(Source records)
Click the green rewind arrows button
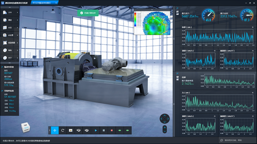[120, 130]
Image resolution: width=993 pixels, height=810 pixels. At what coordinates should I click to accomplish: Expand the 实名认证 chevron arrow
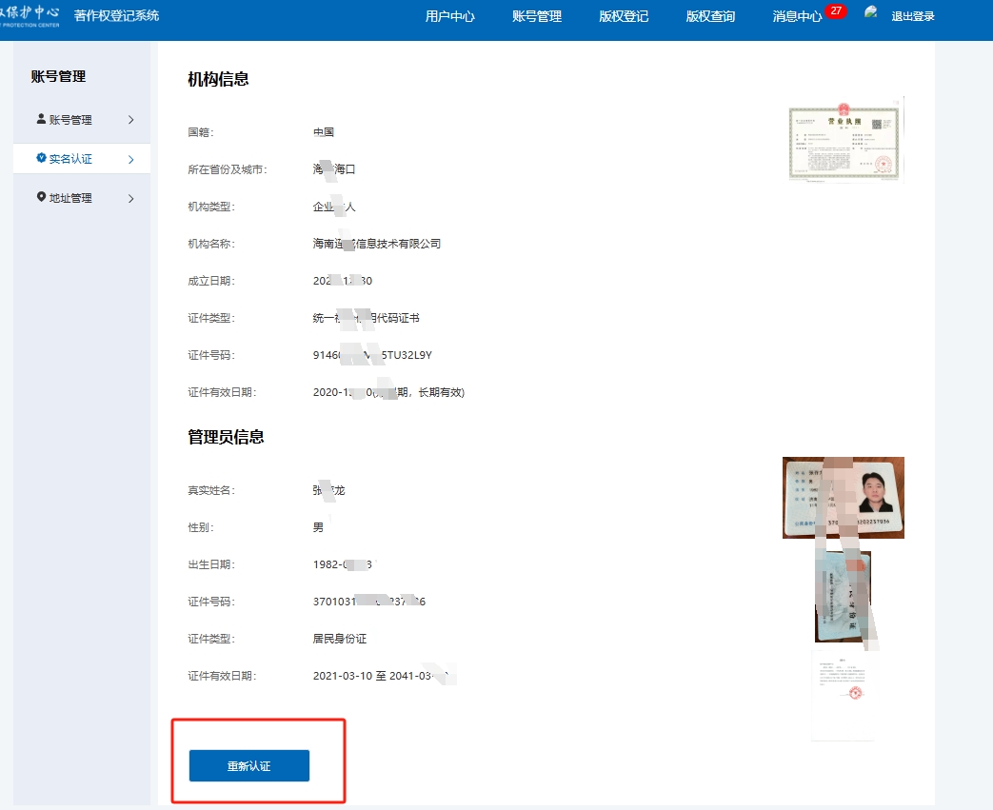coord(130,159)
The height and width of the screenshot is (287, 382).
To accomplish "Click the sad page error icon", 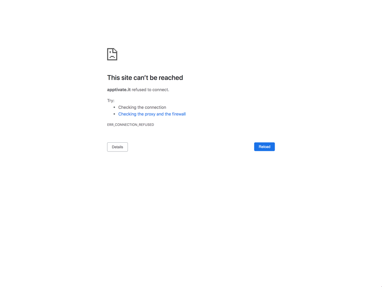I will click(x=112, y=54).
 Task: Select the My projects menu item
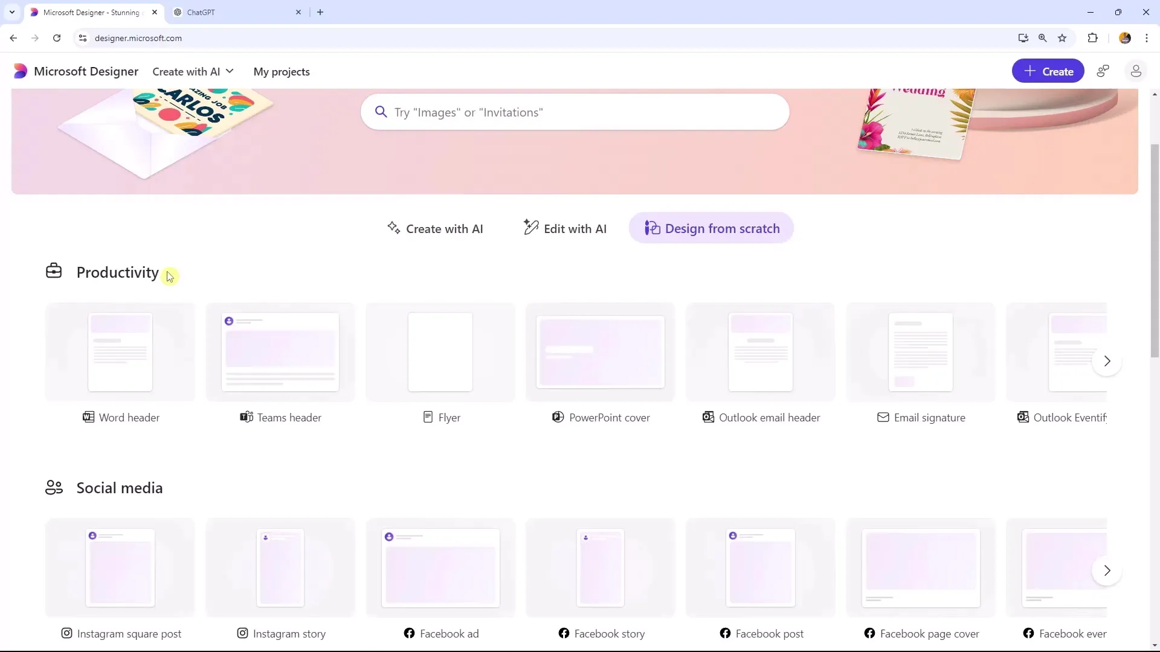[x=281, y=72]
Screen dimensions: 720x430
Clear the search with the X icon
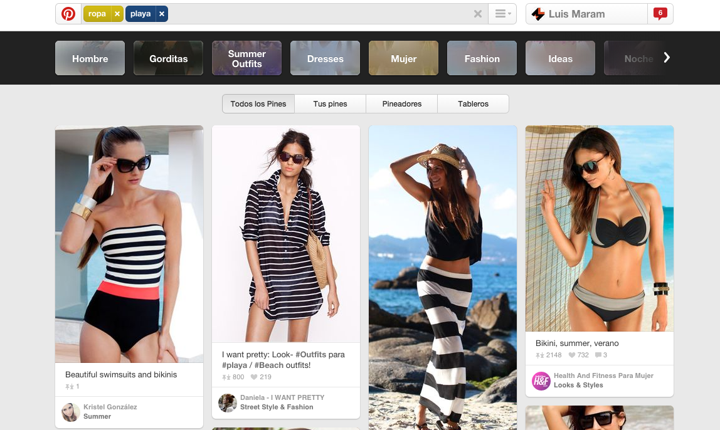[x=478, y=13]
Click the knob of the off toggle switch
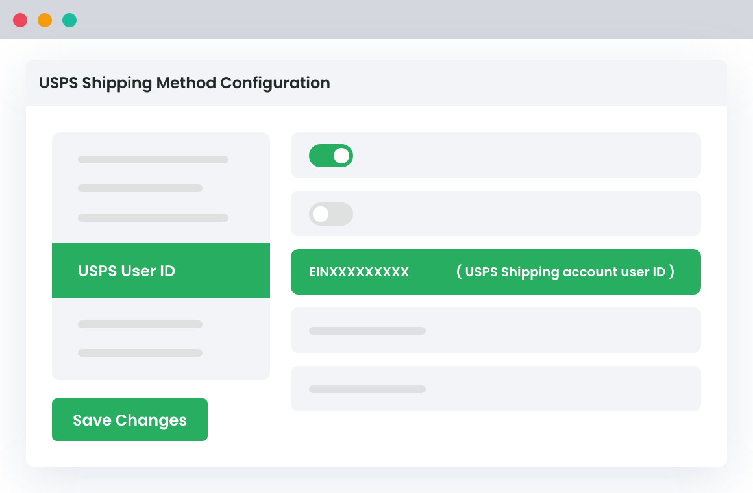 coord(321,213)
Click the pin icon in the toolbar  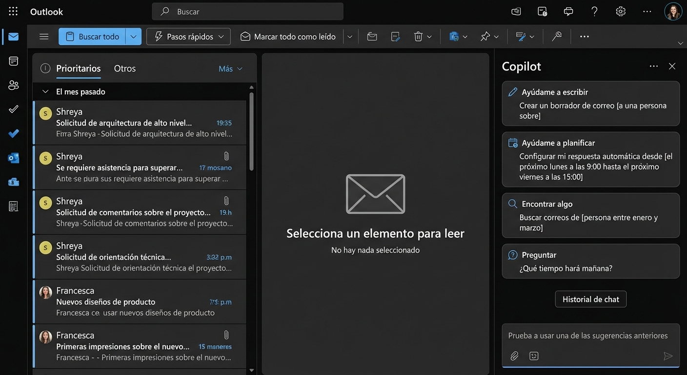pyautogui.click(x=486, y=36)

Problem to work on: Nothing but the lines from the first line of the records above to the line with "The height and", inclusive, should be transcribed exactly, and the pictures must be left out.

Solution:
Click the green rewind arrows button
[120, 130]
Image resolution: width=993 pixels, height=810 pixels. At what coordinates should I click to accomplish: Expand the 实名认证 chevron arrow
coord(130,159)
The height and width of the screenshot is (287, 382).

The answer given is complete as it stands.